In an era of corporatized healthcare, in which many physicians clamor to lead, there are but a few true leaders. Dr. Sachin H. Jain is one of those few. So when he writes, we read.
In the early days of summer he penned a piece advocating for a Civil Rights style movement in healthcare.
He called for the tent poles of healthcare to be replaced, touted income inequality as healthcare inequity, and criticized healthcare’s propensity towards aggressive, expensive treatments in favor of preventative care services.
He concluded with a series of platitudes calling for more common sense, employer health reform, and healthcare equality before ending with a plea for action – “find fundamental solutions”.
But to find fundamental solutions, we require fundamental thinking, or as Aristotle coined it, first principles thinking. We need to address the root causes that create the problems we all want to fix in healthcare.
This calls for a more abstract thinking, focusing less on healthcare disparities or inefficiencies in the healthcare systems, and more on the perceptions and beliefs that give rise to the disparities and inefficiencies in the first place.

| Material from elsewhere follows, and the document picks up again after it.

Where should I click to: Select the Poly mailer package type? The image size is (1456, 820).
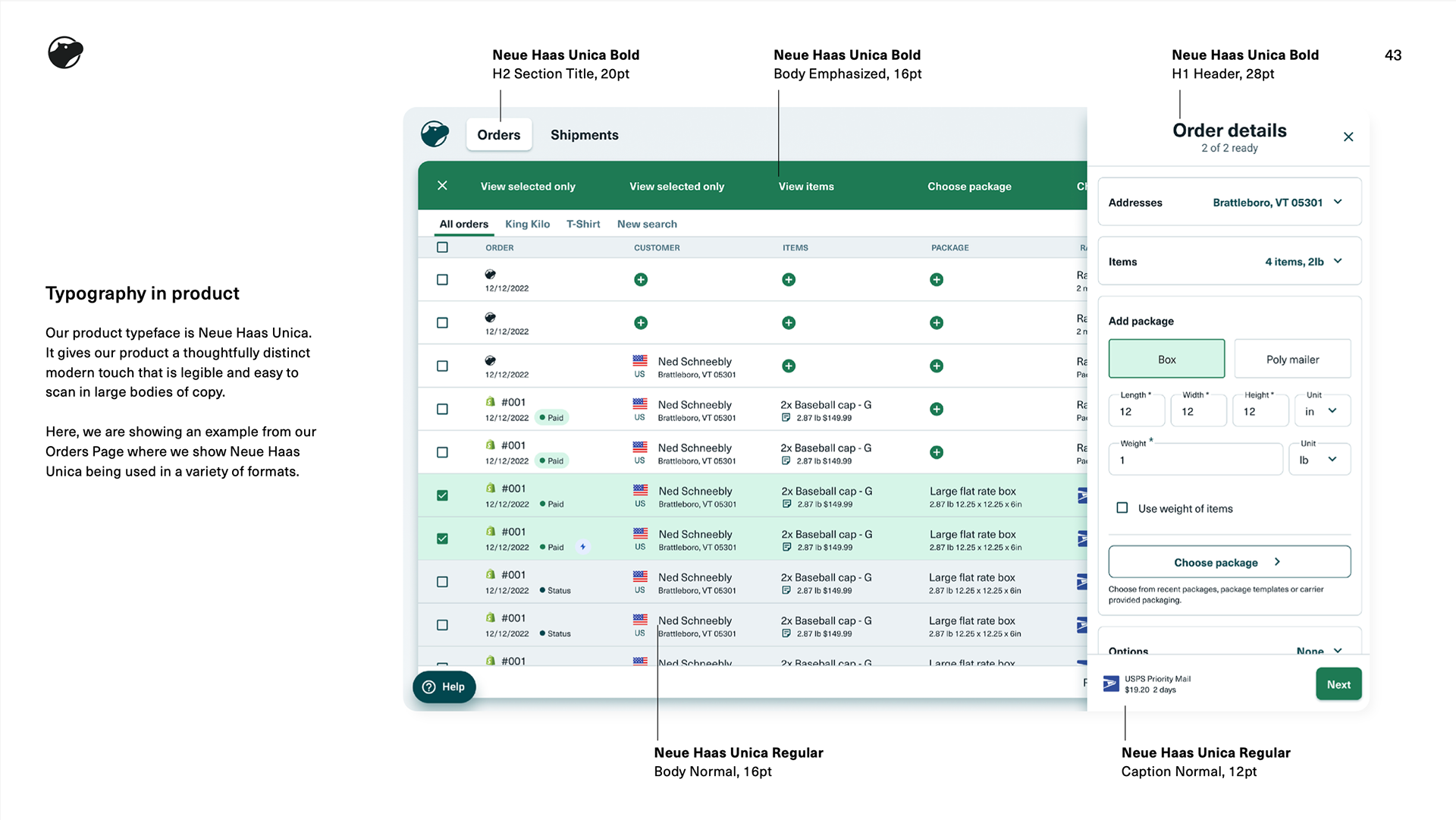[x=1292, y=360]
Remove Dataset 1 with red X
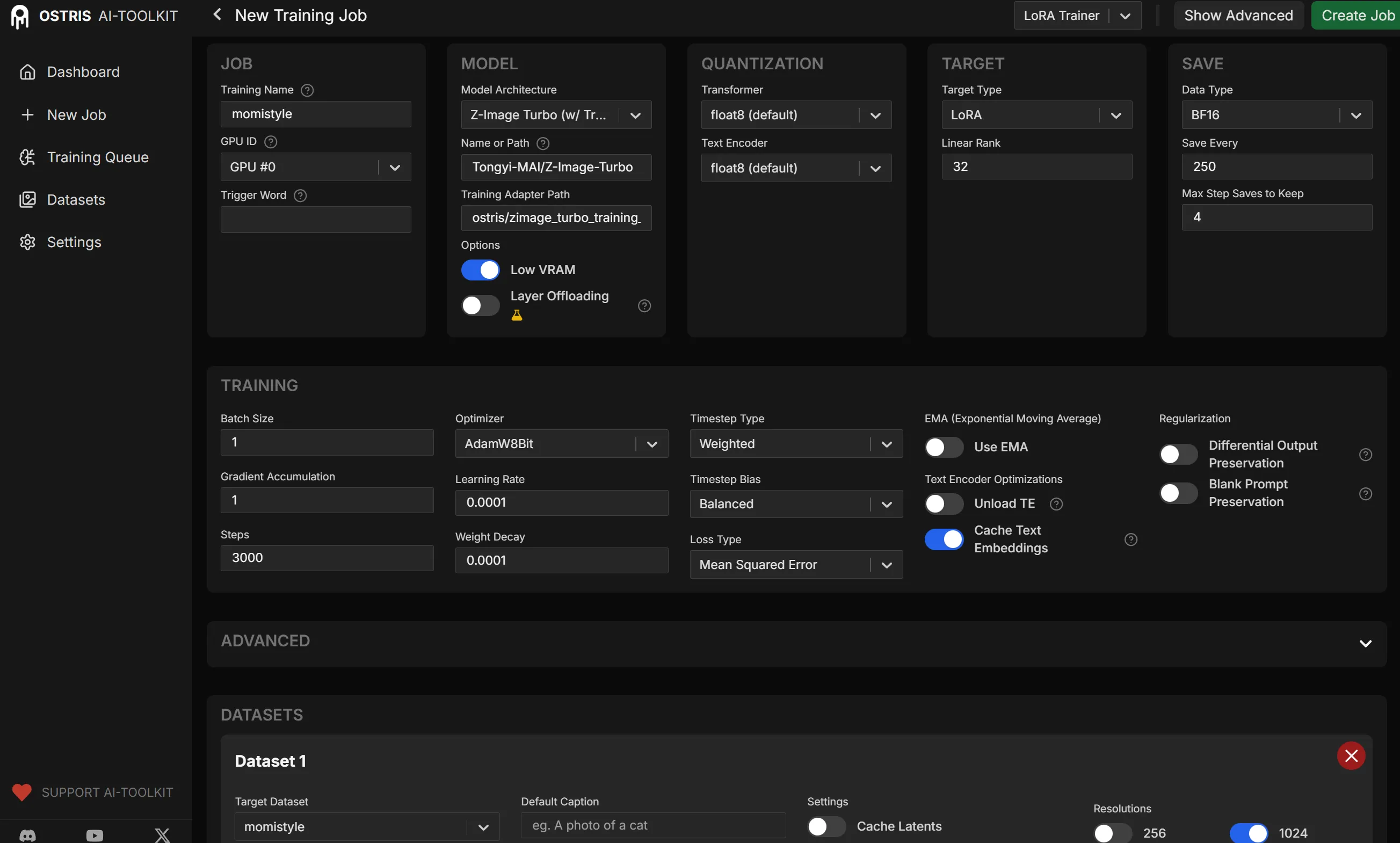Viewport: 1400px width, 843px height. point(1351,755)
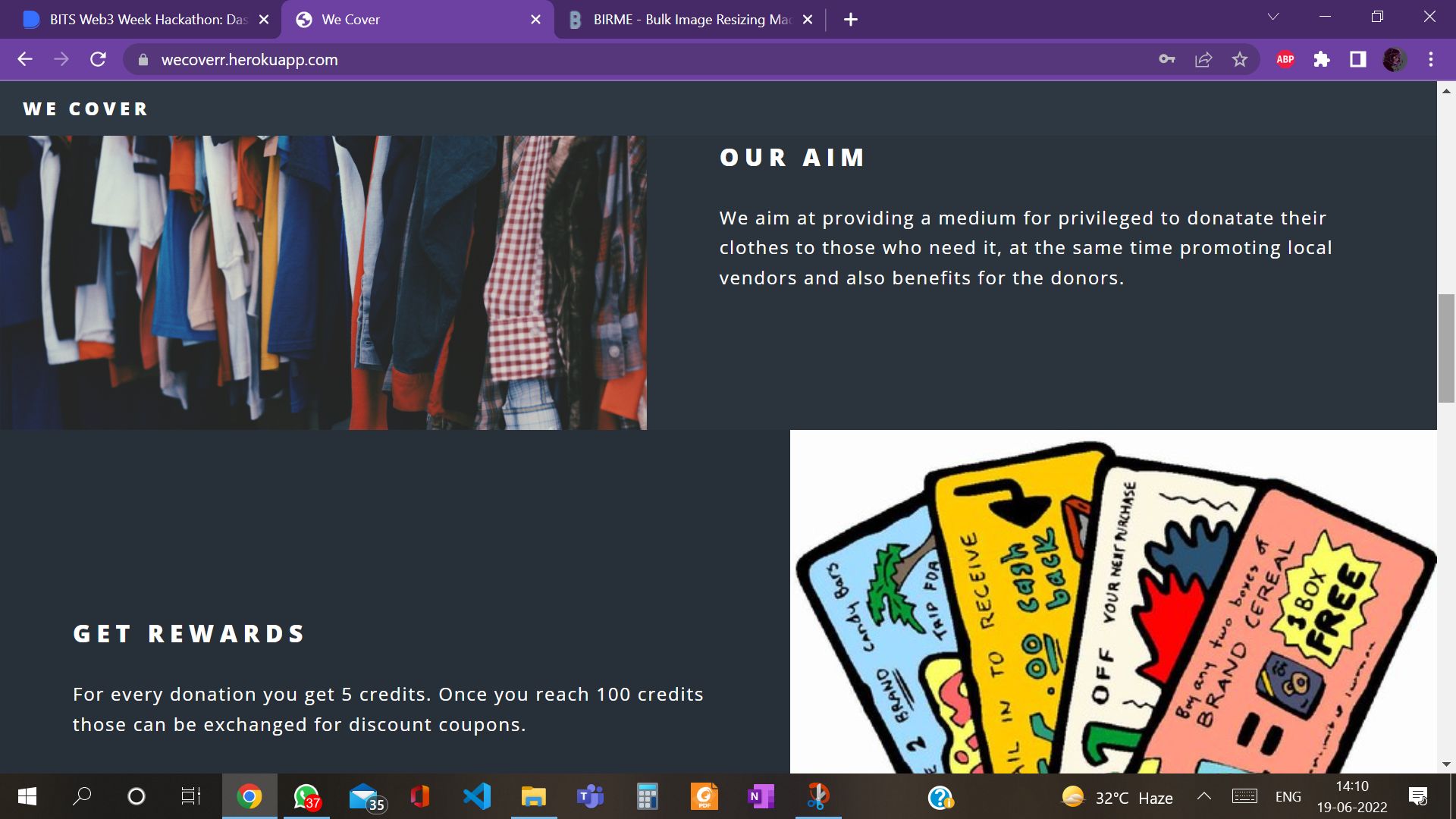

“We cannot solve our problems with the same thinking we used when we created them”, said Albert Einstein. But to introduce new thinking into healthcare, as Dr. Jain said, we need more courage and imagination.
Two attributes in short supply in healthcare today.
Healthcare is mired in regulatory red tape, to where the regulations define healthcare itself. Herein lies the problem – and the solution.
To encourage fundamental solutions in healthcare, we must reduce the cost of errors and enable innovation. Healthcare has become risk adverse because the penalty for a mistake has become exceeding high.
We once touted evidence based medicine for the standards and protocols it offered healthcare. But those same data points and guidelines have now confined healthcare to the rubric of standardization.
Data has codified into law, and the art of medicine has transformed into the industry of healthcare liability.
In such an environment there is no room for courage and imagination. Instead we find risk adverse physicians-turned-consultants spewing jargon from the latest best-selling book.
If we truly want change in healthcare, then we must not only change the way we think, but make it easier to think differently.
The most powerful way to think differently in healthcare is through first principles thinking. Through such thinking we understand why diabetics remain noncompliant – despite the many anti-hyperglycemic medications and insulin formularies, and novel sensors that measure blood glucose in real time.
It is not the effectiveness of the treatment, but the perception of the treatment that matters to the patient – and what matters to patients is what matters in healthcare ultimately.
A principle we have lost in modern healthcare. By hiding behind the litigious veneer of modern healthcare, physicians have been disconnected from their patients.
We now need clinical studies to educate physicians on communication strategies for patients who are vaccine hesitant. We have the best healthcare technology, an efficient vaccine development and distribution system, yet we have only 51% of the population vaccinated – nearly nine months after the vaccine became available to the public.
This is not a disparity problem, nor an efficiency problem – it is a fundamental problem of thinking. Physicians and patients think about vaccine effectiveness and safety differently, yet neither understands that the other thinks differently, creating a conceptual divide between physicians and the patients they serve.
A divide that arose as physicians trained and practiced within a world of healthcare that rewarded certain ways of thinking and punished other ways. As a result, courage and imagination wither in favor of conformity and compliance.
In such a world, a call for physician advocacy in the vein of the Civil Rights movement risks becoming another hollow catchphrase to be coined among the physician-consulting class.
But if we are to remain true to Dr. Jain’s words, advocating for meaningful change in healthcare, then we need to first change how we think – and begin thinking in first principles.
Noooo, …a health care org that is doing ‘good’ (making money) would not want to divide its forces to help anyone, …no matter what. Liability attorneys and accountants are our ‘doctors’ now.